Free cash flow cover = (Cash generated from Operations minus Property, Plant & Equipment or Capital Expenditures) / Dividends Paid

A minimum cover of around 1.4x to 1.5x  is usually what I look for to provide a reasonable margin of safety. The higher the cover for free cash flow, the more sustainable the current dividend in my book.

If the FCF is below 1.0x or even negative, then I consider the dividend is possibly under threat - the company may be able to maintain dividend payments for a short period by extra borrowing but this would not be sustainable in the longer term.

It is also worthwhile checking back over a couple more years to assess the level of FCF cover and to see if the cover is rising or falling - one years figure can be misleading.

A Couple of Examples from my Portfolio

Earlier this year, retailer Next reported its final results - here’s a link via company website. You will find the Cashflow Statement (Unaudited) some ¾ down the report.. Cash generated from operations (before tax) is £766.8m, payments on capital expenditure to acquire PP&E is £102.6m and therefore deducting this from cash generated leaves £664.2m.

The dividends paid is £164.8m. Therefore Free Cashflow Cover is 664.2/164.8 = 4.03x - I would regard this level as very safe.

Another of my holdings is media company BSkyB which reported full year results in July - link via Investegate. Cash generated from operations was £1,769m (before tax), payments for capital expenditure on PP&E was £241 so again, deducting this from cash generated leaves a figure of £1,528m.

The dividends paid for the year were £485. Therefore FCF Cover is 1528/485 = 3.15x - slightly less than Next but again, a very comfortable level of cover.

Payout Ratio

Another important factor to consider regarding dividend sustainability is the payout ratio; while high dividends are important, a lower payout ratio - under 50% - tends to be a positive indicator. If a company is paying out nearly all of its earnings in dividends, this may be a sign that the dividend is not sustainable. Also, if the payout ratio is increasing over time, this might indicate that earnings growth is not keeping up with dividend growth, and the dividend is not sustainable. Companies with strong cash flows and low payout ratios have room to grow the dividend, and also tend to exhibit positive price appreciation. The ideal for me is a ratio somewhere between 40% - 65%.

Shares that offer a more sustainable dividend often fall into so called defensive sectors such as utilities and telecoms (did someone say supermarkets?), as these companies are not as negatively affected by a market downturn.
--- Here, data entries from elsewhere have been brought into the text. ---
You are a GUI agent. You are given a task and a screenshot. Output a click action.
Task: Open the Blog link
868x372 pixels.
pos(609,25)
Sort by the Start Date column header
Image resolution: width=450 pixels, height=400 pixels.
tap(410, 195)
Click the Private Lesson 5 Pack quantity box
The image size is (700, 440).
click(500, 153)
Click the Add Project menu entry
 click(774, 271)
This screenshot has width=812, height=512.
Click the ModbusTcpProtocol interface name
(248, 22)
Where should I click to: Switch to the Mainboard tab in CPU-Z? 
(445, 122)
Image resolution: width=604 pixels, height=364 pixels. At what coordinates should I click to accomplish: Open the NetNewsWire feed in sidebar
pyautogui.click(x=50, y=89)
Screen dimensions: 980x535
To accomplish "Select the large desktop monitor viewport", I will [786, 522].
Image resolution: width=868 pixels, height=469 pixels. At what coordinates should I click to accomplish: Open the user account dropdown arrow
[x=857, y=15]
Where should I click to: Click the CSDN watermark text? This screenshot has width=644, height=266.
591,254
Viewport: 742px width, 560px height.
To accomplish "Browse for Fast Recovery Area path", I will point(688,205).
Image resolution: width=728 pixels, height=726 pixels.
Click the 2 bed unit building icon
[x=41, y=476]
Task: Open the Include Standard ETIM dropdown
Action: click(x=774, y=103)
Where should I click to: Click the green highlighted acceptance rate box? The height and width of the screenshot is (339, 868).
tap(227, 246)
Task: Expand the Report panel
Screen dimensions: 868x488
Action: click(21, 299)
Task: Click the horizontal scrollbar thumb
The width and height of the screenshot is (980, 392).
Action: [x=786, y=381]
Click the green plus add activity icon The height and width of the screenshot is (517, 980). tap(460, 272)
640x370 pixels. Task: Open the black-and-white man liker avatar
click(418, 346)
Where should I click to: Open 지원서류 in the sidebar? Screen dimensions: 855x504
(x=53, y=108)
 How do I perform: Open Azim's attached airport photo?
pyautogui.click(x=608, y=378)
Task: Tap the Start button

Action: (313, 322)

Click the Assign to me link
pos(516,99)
When the economy retreats, as it has in recent years, consumers will limit their discretionary spending, so firms that sell non-essential products should see some decrease in sales. This can make sustaining a dividend particularly difficult for these companies. Firms in areas such as telecoms and utilities sell products and services that consumers have little option but to purchase. As a result it is easier for them to sustain a dividend, and suggests that they will make it through a recession more easily.

Besides finding the right balance between dividend yield and dividend growth, companies with favourable cashflows are therefore the companies that I try to target as core holdings for my equity income portfolio.

Take it easy - enjoy the wonderful autumn colours!